Semester Online, a program that offers for-credit online courses, uses live video conferencing and online chats to teach students. The program offers courses from a collection of schools including Boston College, Brandeis University, Emory University, Northwestern University, the University of North Carolina at Chapel Hill, University of Notre Dame, Wake Forest University and Washington University in St. Louis.
The program opened enrollment for 19 courses in its Spring 2014 catalog.
Semester Online is in partnership with 2U, Inc., a company founded in 2008 that aims to provide universities with technology, infrastructural support and capital to make programs available online, according to the 2U website.
University registrar Brad Myers said although Ohio State hasn’t discussed joining the program, the university shouldn’t have a problem accepting the credits of students who take the courses.
“The institutions mentioned are all regionally and nationally accredited … I know that we would feel confident about the quality of the class work and oversight into the development, approval and evaluation processes from those institutions,” Myers said.
The program’s pilot opened in Fall 2013 for its first semester, with more than 100 students enrolled across 10 different courses, Andrew Hermalyn, executive vice president and general manager of Semester Online, said. Students who are currently enrolled in a regionally accredited institution and are of sophomore, junior or senior standing, as well as in good academic standing, can now apply for Spring 2014 courses until the Dec. 23 deadline, Hermalyn said.
Hermalyn said the classes cost $1,400 per credit hour and all classes are three credit hours, totalling $4,200 per course.
He said the program targets specific students.
“The Semester Online program was really meant for two types of students. The first type of student is the type that might want to take a semester off campus to work, travel, get an internship or be at home for a personal reason, but do not want to fall behind. The second is the kind that might want to remain on campus but take courses in areas that Ohio State may not offer and use this as curricular expansion,” Hermalyn said.

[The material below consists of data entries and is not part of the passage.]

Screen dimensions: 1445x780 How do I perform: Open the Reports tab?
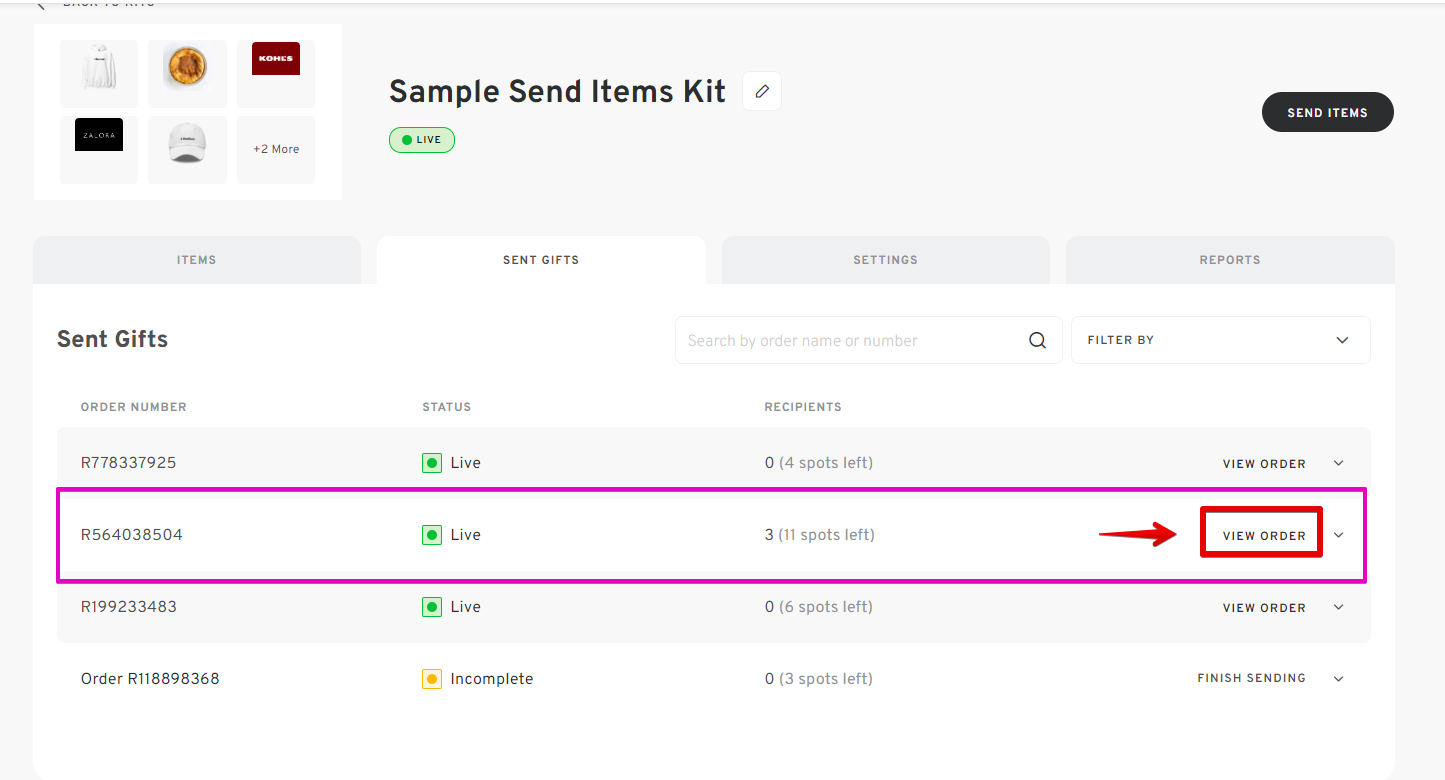tap(1230, 260)
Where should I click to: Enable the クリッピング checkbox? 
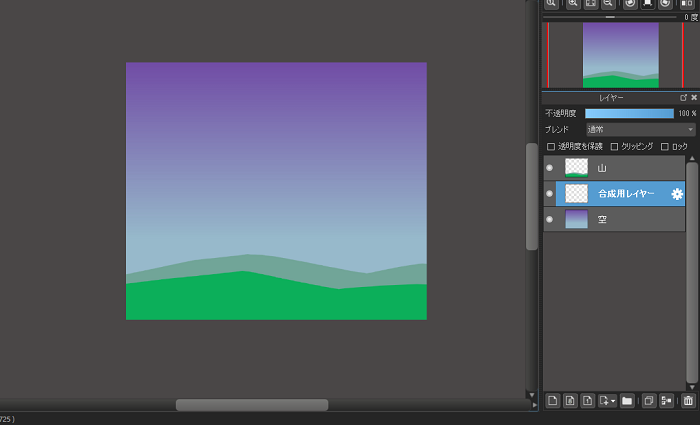pyautogui.click(x=614, y=146)
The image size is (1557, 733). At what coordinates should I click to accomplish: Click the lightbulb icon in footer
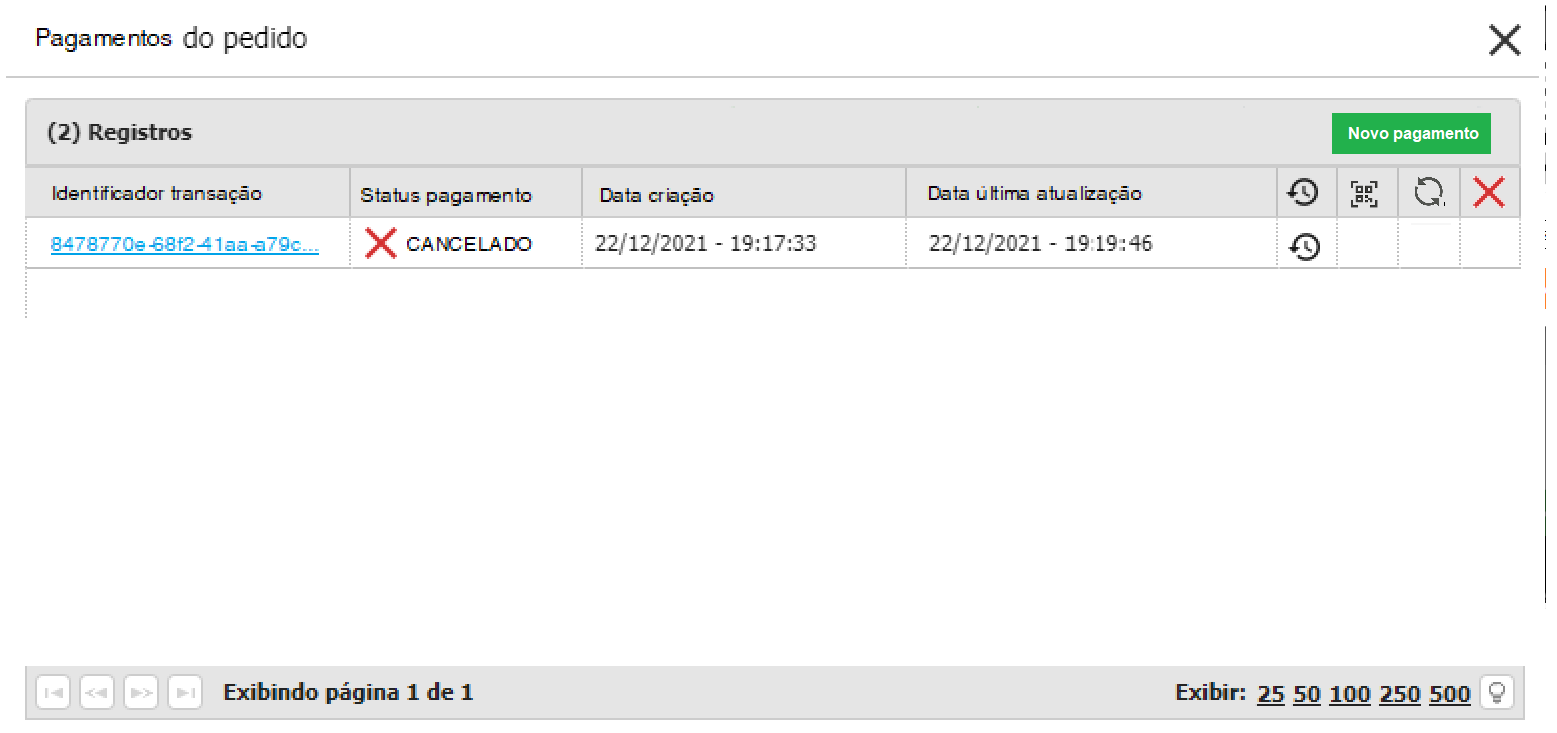point(1497,692)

The classes include self-paced work throughout the week, as well as one 80-minute class per week where the students are in a live chat with the professor and other students.
“It’s all front row, small class sizes with no more than 20 students, which keeps the quality and rigour of the class really high,” Hermalyn said.
Connor Regan, a Northwestern second-year in economics and learning and organizational change, is taking a course through Semester Online’s pilot program and said it’s been a worthwhile experience so far.
“I’ve never taken an interactive online course before, so it’s been interesting to see how this format lines up with my learning method. I’d say that my workload is approximately equivalent to that which is expected in my traditional format classes — it’s different, not more or less necessarily,” he said in an email.
OSU offers its own selection of online classes — during Spring Semester 2013, there were 154 different courses that had students enrolled in at least one distance learning section, according to Lantern archives.
Some OSU students said this type of program could take away from what students learn to overcome by having on-campus classes.
“Waking up for the 8 a.m. (classes) makes you a bit of stronger person,” said Kelly Hill, a third-year in engineering who has taken OSU’s online classes in the past.
Other students said they see the program as an opportunity to take classes at some top universities.
“They are famous universities and I really want to experience other schools teaching methods and see what the difference is between their school and our school,” said Zhengjie Li, a fourth-year in communication who has taken online classes at OSU before.